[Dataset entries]
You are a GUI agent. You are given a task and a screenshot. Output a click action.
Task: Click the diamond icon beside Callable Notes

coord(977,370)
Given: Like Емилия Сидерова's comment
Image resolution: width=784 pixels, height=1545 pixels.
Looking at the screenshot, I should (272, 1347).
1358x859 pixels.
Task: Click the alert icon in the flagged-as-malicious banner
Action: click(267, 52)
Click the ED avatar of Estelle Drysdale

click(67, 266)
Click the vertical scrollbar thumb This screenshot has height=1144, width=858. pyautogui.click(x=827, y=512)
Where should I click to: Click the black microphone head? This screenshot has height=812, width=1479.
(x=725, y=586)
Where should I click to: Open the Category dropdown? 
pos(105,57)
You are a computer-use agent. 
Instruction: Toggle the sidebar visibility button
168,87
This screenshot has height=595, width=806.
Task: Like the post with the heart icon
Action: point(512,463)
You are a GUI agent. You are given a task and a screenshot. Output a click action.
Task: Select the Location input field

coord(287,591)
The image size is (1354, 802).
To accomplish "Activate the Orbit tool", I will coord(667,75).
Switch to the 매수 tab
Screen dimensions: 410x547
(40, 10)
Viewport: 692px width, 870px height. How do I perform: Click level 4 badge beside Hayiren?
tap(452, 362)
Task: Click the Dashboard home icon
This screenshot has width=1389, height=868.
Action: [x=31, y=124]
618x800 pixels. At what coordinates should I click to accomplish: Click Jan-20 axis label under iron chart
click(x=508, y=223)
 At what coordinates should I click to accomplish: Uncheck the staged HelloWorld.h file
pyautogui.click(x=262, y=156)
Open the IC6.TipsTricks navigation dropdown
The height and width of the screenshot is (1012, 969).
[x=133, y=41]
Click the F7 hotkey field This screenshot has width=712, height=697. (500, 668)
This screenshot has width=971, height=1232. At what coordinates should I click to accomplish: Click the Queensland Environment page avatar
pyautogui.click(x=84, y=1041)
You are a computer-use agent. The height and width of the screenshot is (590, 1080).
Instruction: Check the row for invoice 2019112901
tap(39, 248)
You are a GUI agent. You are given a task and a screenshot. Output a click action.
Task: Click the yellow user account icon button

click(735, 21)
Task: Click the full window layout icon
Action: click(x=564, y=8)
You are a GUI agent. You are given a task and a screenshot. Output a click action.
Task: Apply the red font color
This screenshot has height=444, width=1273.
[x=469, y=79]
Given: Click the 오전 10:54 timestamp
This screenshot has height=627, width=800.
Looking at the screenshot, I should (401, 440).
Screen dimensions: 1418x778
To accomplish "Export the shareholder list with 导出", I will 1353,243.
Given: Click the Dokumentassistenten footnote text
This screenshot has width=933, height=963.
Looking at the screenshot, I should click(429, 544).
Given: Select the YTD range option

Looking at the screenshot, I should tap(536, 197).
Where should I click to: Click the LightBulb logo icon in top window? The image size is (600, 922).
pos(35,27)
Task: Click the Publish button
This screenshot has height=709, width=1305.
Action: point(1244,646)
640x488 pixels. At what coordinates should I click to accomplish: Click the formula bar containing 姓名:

WHAT YOU SHOULD DO: Retype the data. Keep every word as it stands.

SOLUTION TO THE PROBLEM:
You are a GUI agent. You are given a task and a screenshot. Output a click action.
Task: Click the diamond icon beside Callable Notes

coord(977,370)
Given: Like Емилия Сидерова's comment
Image resolution: width=784 pixels, height=1545 pixels.
Looking at the screenshot, I should (272, 1347).
1358x859 pixels.
Task: Click the alert icon in the flagged-as-malicious banner
Action: click(267, 52)
Click the ED avatar of Estelle Drysdale

click(67, 266)
Click the vertical scrollbar thumb This screenshot has height=1144, width=858. pyautogui.click(x=827, y=512)
Where should I click to: Click the black microphone head? This screenshot has height=812, width=1479.
(x=725, y=586)
Where should I click to: Open the Category dropdown? 
pos(105,57)
You are a computer-use agent. 
Instruction: Toggle the sidebar visibility button
168,87
This screenshot has height=595, width=806.
Task: Like the post with the heart icon
Action: point(512,463)
You are a GUI agent. You are given a task and a screenshot. Output a click action.
Task: Select the Location input field

coord(287,591)
The image size is (1354, 802).
To accomplish "Activate the Orbit tool", I will coord(667,75).
Switch to the 매수 tab
Screen dimensions: 410x547
(40, 10)
Viewport: 692px width, 870px height. How do I perform: Click level 4 badge beside Hayiren?
tap(452, 362)
Task: Click the Dashboard home icon
This screenshot has width=1389, height=868.
Action: [x=31, y=124]
618x800 pixels. At what coordinates should I click to accomplish: Click Jan-20 axis label under iron chart
click(x=508, y=223)
 At what coordinates should I click to accomplish: Uncheck the staged HelloWorld.h file
pyautogui.click(x=262, y=156)
Open the IC6.TipsTricks navigation dropdown
The height and width of the screenshot is (1012, 969).
[x=133, y=41]
Click the F7 hotkey field This screenshot has width=712, height=697. (500, 668)
This screenshot has width=971, height=1232. At what coordinates should I click to accomplish: Click the Queensland Environment page avatar
pyautogui.click(x=84, y=1041)
You are a computer-use agent. The height and width of the screenshot is (590, 1080).
Instruction: Check the row for invoice 2019112901
tap(39, 248)
You are a GUI agent. You are given a task and a screenshot. Output a click action.
Task: Click the yellow user account icon button

click(735, 21)
Task: Click the full window layout icon
Action: click(x=564, y=8)
You are a GUI agent. You are given a task and a screenshot. Output a click action.
Task: Apply the red font color
This screenshot has height=444, width=1273.
[x=469, y=79]
Given: Click the 오전 10:54 timestamp
This screenshot has height=627, width=800.
Looking at the screenshot, I should (401, 440).
Screen dimensions: 1418x778
To accomplish "Export the shareholder list with 导出", I will 1353,243.
Given: Click the Dokumentassistenten footnote text
This screenshot has width=933, height=963.
Looking at the screenshot, I should click(429, 544).
Given: Select the YTD range option

Looking at the screenshot, I should tap(536, 197).
Where should I click to: Click the LightBulb logo icon in top window? The image size is (600, 922).
pos(35,27)
Task: Click the Publish button
This screenshot has height=709, width=1305.
Action: point(1244,646)
640x488 pixels. At what coordinates should I click to accomplish: Click the formula bar containing 姓名:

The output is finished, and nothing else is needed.